> EXTRAIT RETENU:
........

Trouver des employés qualifiés

Pour le moment la demande en employés qualifiés est supérieure à l’offre. Ce problème est l’un des plus importants auxquels les marques de luxe doivent faire face. C’est d’autant plus vrai pour celles s’attaquant aux villes de second et troisième rang. En effet, la qualité du service dans les points de vente d’une marque de luxe est pratiquement aussi importante que les produits eux-mêmes pour conclure une vente. Comment trouver du personnel offrant la même qualité de service dans une ville secondaire que dans des villes comme Shanghai ou Beijing ?


La forte digitalisation de la vie quotidienne des chinois permet d’avoir accès à un très grand nombre de candidat potentiel via des sites comme 51job.com. Ce grand nombre de candidats en ligne transforme la recherche de personnel compétent en chasse au trésor que ne peuvent pas vraiment se permettre les marques de luxe souhaitant être présente le plus rapidement possible dans les villes secondaires ayant peu ou pas accès au luxe jusqu’à présent.

........

> ENTRÉES FOURNIES:
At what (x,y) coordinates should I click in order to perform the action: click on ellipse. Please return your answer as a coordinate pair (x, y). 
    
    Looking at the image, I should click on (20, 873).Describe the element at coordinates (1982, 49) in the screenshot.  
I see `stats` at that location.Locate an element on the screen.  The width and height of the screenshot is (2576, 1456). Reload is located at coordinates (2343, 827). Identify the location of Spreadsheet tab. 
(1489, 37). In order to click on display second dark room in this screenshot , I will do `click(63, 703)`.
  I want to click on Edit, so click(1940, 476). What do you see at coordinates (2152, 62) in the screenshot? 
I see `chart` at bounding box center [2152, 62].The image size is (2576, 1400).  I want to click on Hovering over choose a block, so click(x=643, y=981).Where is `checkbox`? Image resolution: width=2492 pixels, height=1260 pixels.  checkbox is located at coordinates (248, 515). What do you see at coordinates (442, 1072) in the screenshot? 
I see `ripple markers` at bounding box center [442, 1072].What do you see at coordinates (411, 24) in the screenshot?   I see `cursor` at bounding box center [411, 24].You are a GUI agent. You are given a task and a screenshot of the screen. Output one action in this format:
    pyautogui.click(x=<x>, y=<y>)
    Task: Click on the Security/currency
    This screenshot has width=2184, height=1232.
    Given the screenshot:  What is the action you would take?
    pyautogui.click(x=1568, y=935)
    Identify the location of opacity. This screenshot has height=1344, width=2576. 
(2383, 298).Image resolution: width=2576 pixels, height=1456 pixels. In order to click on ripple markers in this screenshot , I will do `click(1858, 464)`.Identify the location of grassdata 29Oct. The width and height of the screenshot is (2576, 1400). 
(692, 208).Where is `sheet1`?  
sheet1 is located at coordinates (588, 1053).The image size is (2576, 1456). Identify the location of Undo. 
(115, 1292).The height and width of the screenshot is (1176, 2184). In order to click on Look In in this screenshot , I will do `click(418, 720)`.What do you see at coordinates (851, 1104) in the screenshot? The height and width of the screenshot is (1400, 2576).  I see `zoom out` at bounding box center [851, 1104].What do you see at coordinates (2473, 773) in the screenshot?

........

> CONSIGNE DE TRAVAIL 1:
Répondez aux questions suivantes d'après l'extrait retenu :
(a) Comment la demande en employés qualifiés se situe-t-elle actuellement par rapport à l'offre ?
(b) Quel site est cité comme moyen d'accéder à un très grand nombre de candidats potentiels ?
(c) Quelles villes sont données en exemple face aux villes secondaires ?
> CONSIGNE DE TRAVAIL 2:
Traduisez en anglais la phrase suivante de l'extrait retenu : « Ce problème est l’un des plus importants auxquels les marques de luxe doivent faire face. »
> CONSIGNE DE TRAVAIL 3:
Poursuivez le texte sur le recrutement de personnel qualifié par les marques de luxe en reprenant après sa dernière phrase.

> RÉPONSE RÉDIGÉE 1:
(a) La demande est supérieure à l'offre.
(b) Le site 51job.com.
(c) Shanghai et Beijing.

> RÉPONSE RÉDIGÉE 2:
This problem is one of the most significant that luxury brands have to face.

> RÉPONSE RÉDIGÉE 3:
Il faut donc que les entreprises dans le secteur du luxe investissent davantage de temps et d’argent dans le recrutement et la formation pour avoir le personnel dont elles ont besoin.

Le protectionnisme de la Chine

La Chine est un pays très protectionniste qui n’hésite pas à changer la donne au moment qui lui convient le plus pour favoriser les entreprises locales.

Ainsi les média accusent régulièrement les entreprises étrangères d’avoir mal agi à l’encontre de ses clients chinois (i.e. : vente de produits défectueux et non-remboursement). Apple a ainsi essuyé la critique de ce genre d’attaque médiatique à la suite de laquelle la marque a présenté des excuses afin de calmer le jeu. Cependant, pour le moment,  ces stratégies n’ont pas énormément de succès comme l’atteste les réactions des internautes sur les réseaux sociaux. En effet, ce genre d’attaque à l’encontre de société étrangère n’a eu pour effet que de susciter des critiques à l’encontre des média publiques ainsi que des commentaires comme « de toute façon les produits chinois sont encore plus mauvais »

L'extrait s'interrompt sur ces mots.